Am deutlichsten verworfen wurden die AHV-Initiativen in Appenzell Innerrhoden mit 73,4 bzw, 78,3 Prozent Nein. In städtischen Kantonen stiess die von Bundesrat, Parlamentsmehrheit und bürgerlichen Parteien als zu teuer bezeichnete Ruhestandsrente tendenziell auf mehr Sympathie als in den ländlichen.

Bei den zustimmenden Westschweizer Kantonen steht der Jura mit 70,6 bzw. 64,0 Prozent Ja an der Spitze vor Neuenburg, Genf und Waadt. Weniger deutlich fiel das doppelte Ja in Freiburg aus. Das Wallis lehnte die SKV-Initiative mit 57,0 Prozent ab, während es das grüne Begehren mit 51,6 Prozent guthiess.

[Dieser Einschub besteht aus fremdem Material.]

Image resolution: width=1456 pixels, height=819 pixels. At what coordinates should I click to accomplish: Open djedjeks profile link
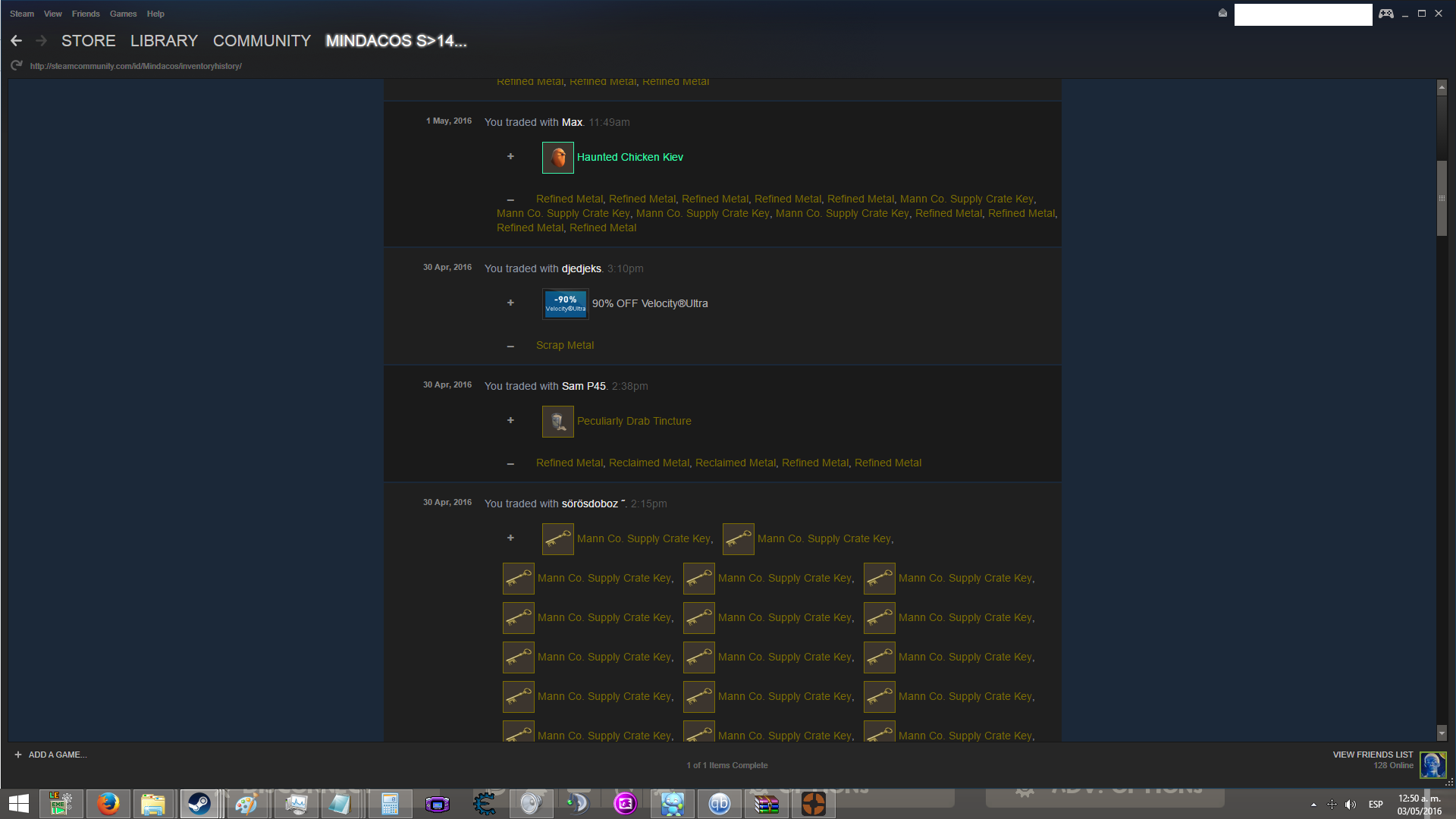[581, 268]
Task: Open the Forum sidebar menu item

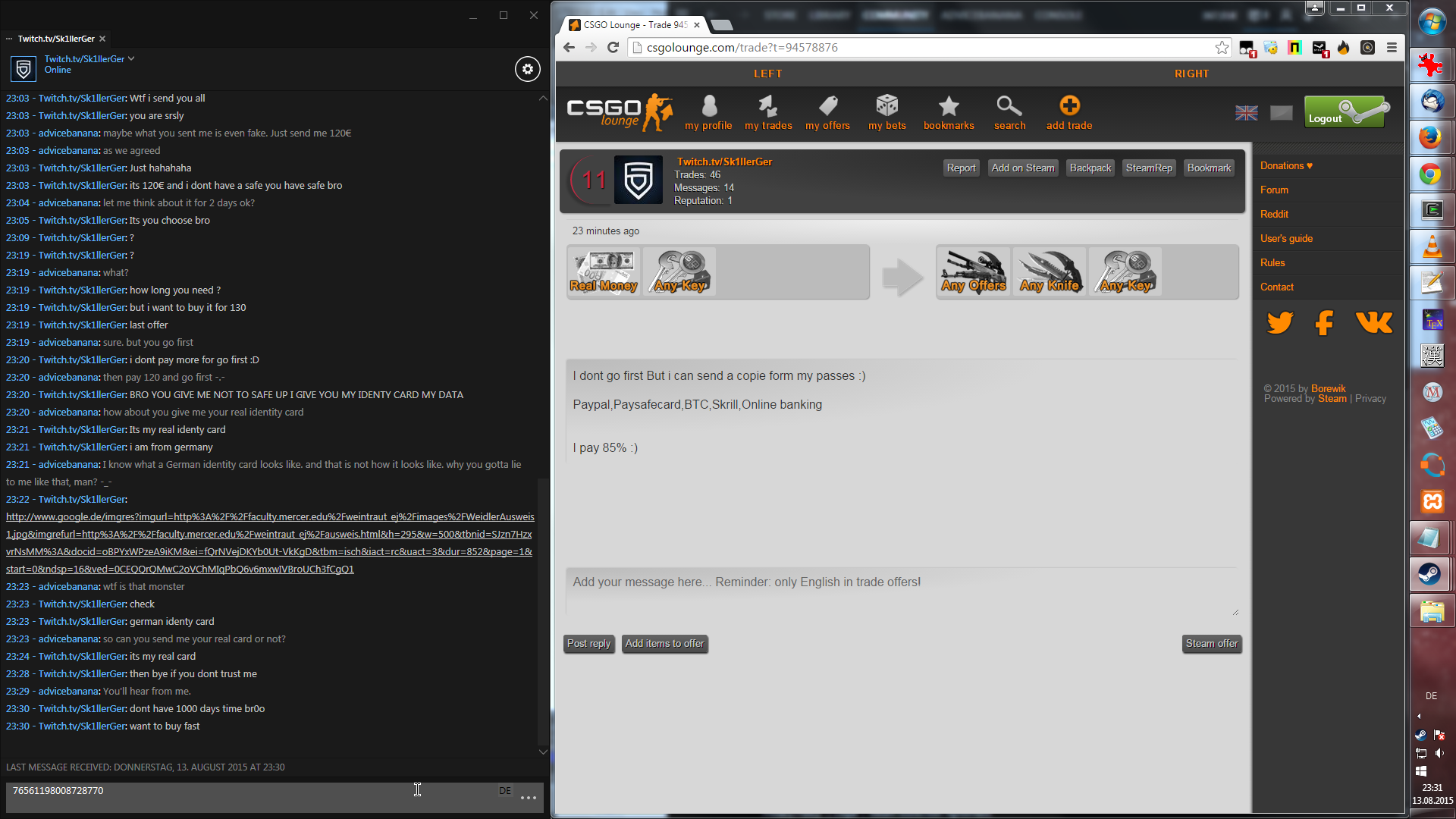Action: tap(1274, 190)
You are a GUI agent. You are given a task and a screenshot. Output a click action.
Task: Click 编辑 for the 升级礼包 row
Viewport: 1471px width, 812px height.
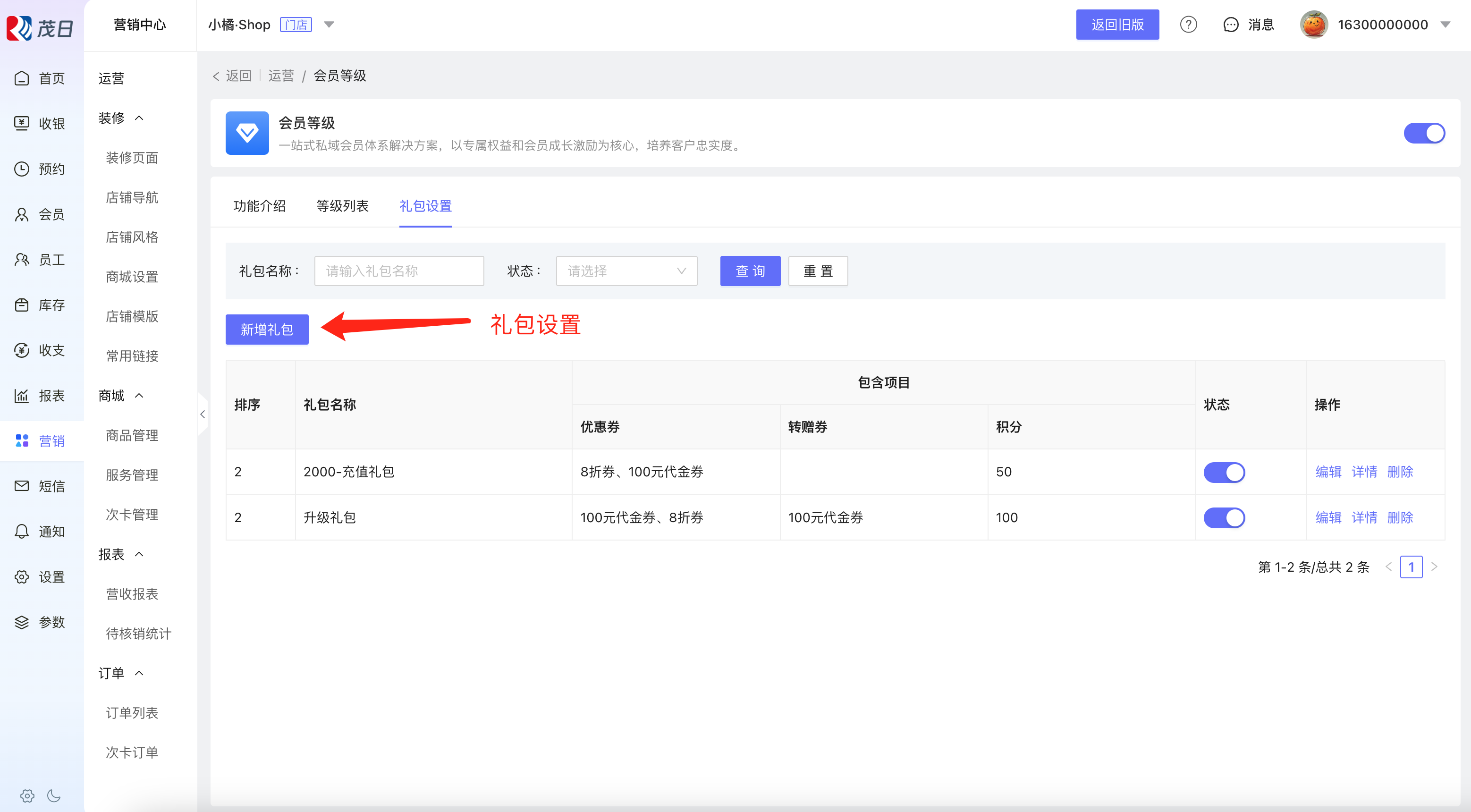click(1328, 518)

Enttäuschte Barbara Häring

Die Präsidentin der Umverteilungs-Initiative, SP-Nationalrätin Barbara Haering, zeigte sich von der klaren Ablehnung des Volksbegehrens enttäuscht.

Viele Leute seien der Ansicht, das Militär könne nach wie vor zu ihrer Sicherheit beitragen, sagte Haering am Sonntag auf Anfrage. «Dies gilt es zu respektieren», auch wenn sie diese Haltung nicht teile.

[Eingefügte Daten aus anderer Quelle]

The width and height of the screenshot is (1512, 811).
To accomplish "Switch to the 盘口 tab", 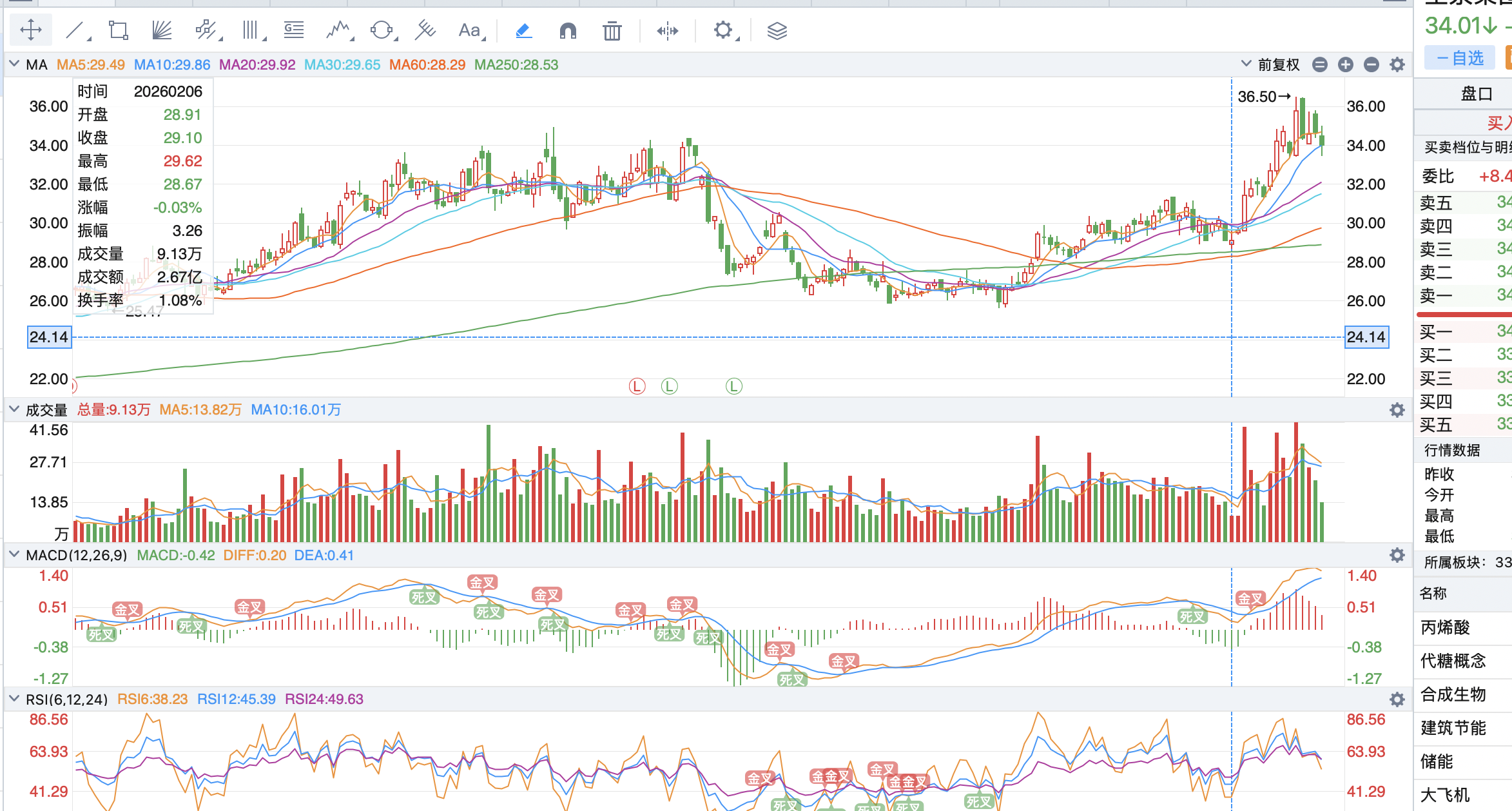I will tap(1476, 94).
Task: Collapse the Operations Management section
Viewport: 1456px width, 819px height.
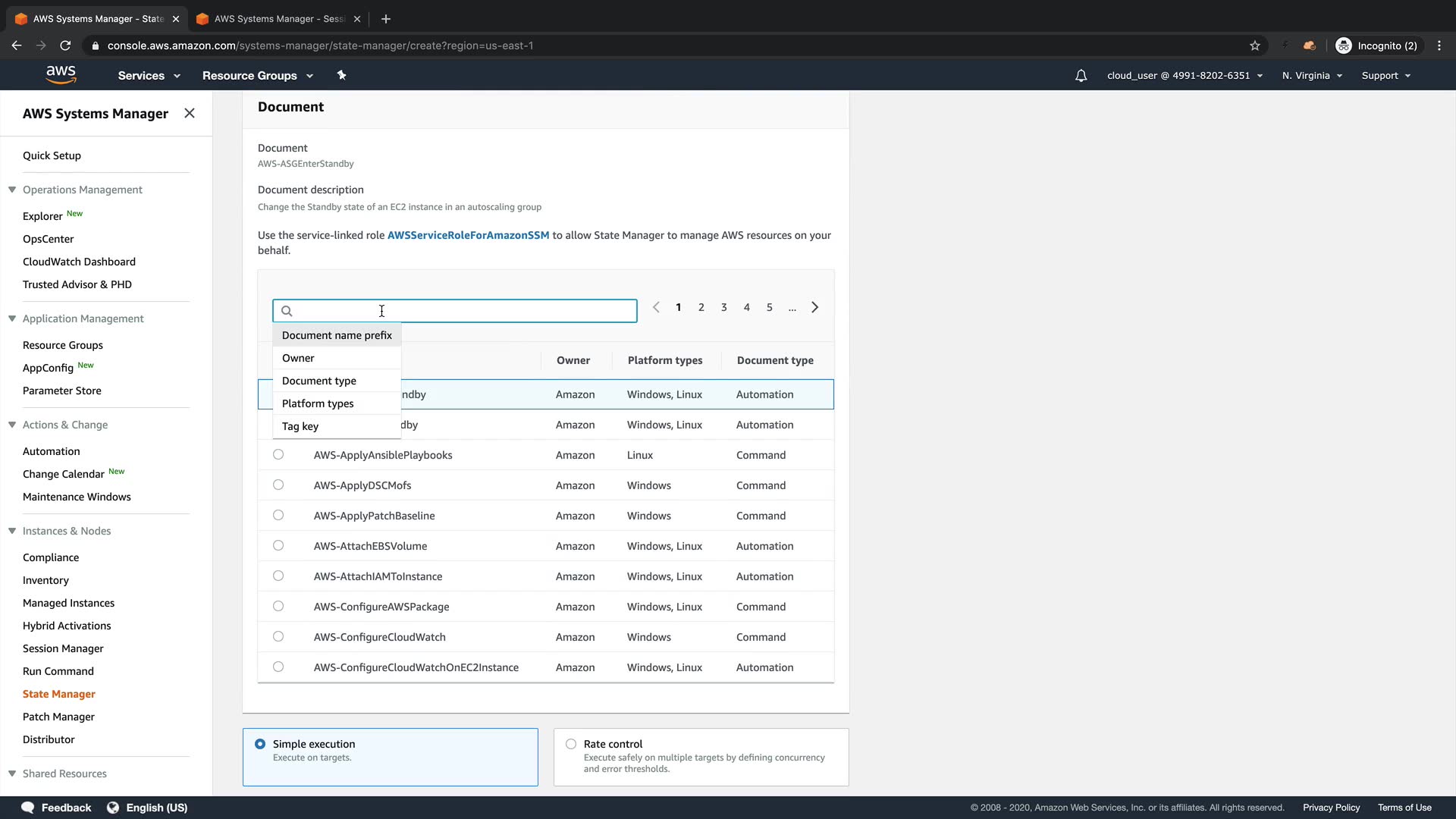Action: tap(12, 190)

Im Gegensatz zu früheren Armee-Abstimmungen sei zudem eine Polarisierung ausgeblieben. «Bei der Notwendigkeit einer sicherheitspolitischen Öffnung gaben uns die Gegner recht.»

Gegnerisches Komitee erfreut

Das gegnerische Komitee der Umverteilungsinitiative ist sehr erfreut über das zu erwartende klare Nein zur Halbierung der Armeeausgaben. Die Schweizerinnen und Schweizer seien den «verfänglichen Argumenten» nicht erlegen, sagte Komitee-Mitglied und FDP-Nationalrätin Maya Lalive d’Epinay (SZ) auf Anfrage. Eine klare Mehrheit stehe hinter der Landesverteidigung und einer vernünftigen Sicherheitspolitik.

Offiziere begrüssen klares Nein

Die Schweizerische Offiziersgesellschaft (SOG) hat das eindeutige Nein zur Umverteilungsinitiative begrüsst. Damit sei nun klargestellt, dass die friedenspolitische und militärische Säule der Sicherheitspolitik nicht gegeneinander ausgespielt werden dürften, heisst es in einer Mitteilung. Zudem sei mit dem Votum des Souveräns auch klar geworden, dass die Militärausgaben nicht einseitig beschnitten, sondern dem künftigen Leistungsprofil der
Armee und möglichen Gefahren angepasst werden sollen.

Bundesrat zufrieden

Der Bundesrat ist zufrieden mit dem Abstimmungsergebnis vom Wochenende. Das Volk habe einmal mehr Bundesrat und Parlament sein Vertrauen ausgesprochen, sagte Bundespräsident Adolf Ogi. Das Nein zur Umverteilungsinitiative nahm er mit Genugtuung zur Kenntnis.

Für Sozialministerin Dreifuss bedeutet die Ablehnung der AHV-Initiativen nicht ein Nein zu einem flexiblen Rentenalter. Erfreut zeigte sie sich zum Nein zur Spitalkosteninitiative. Und Finanzminister Villiger bekräftigte, dass der Bund auch mit dem neuen Personalgesetz ein sozialer Arbeitgeber bleiben werde.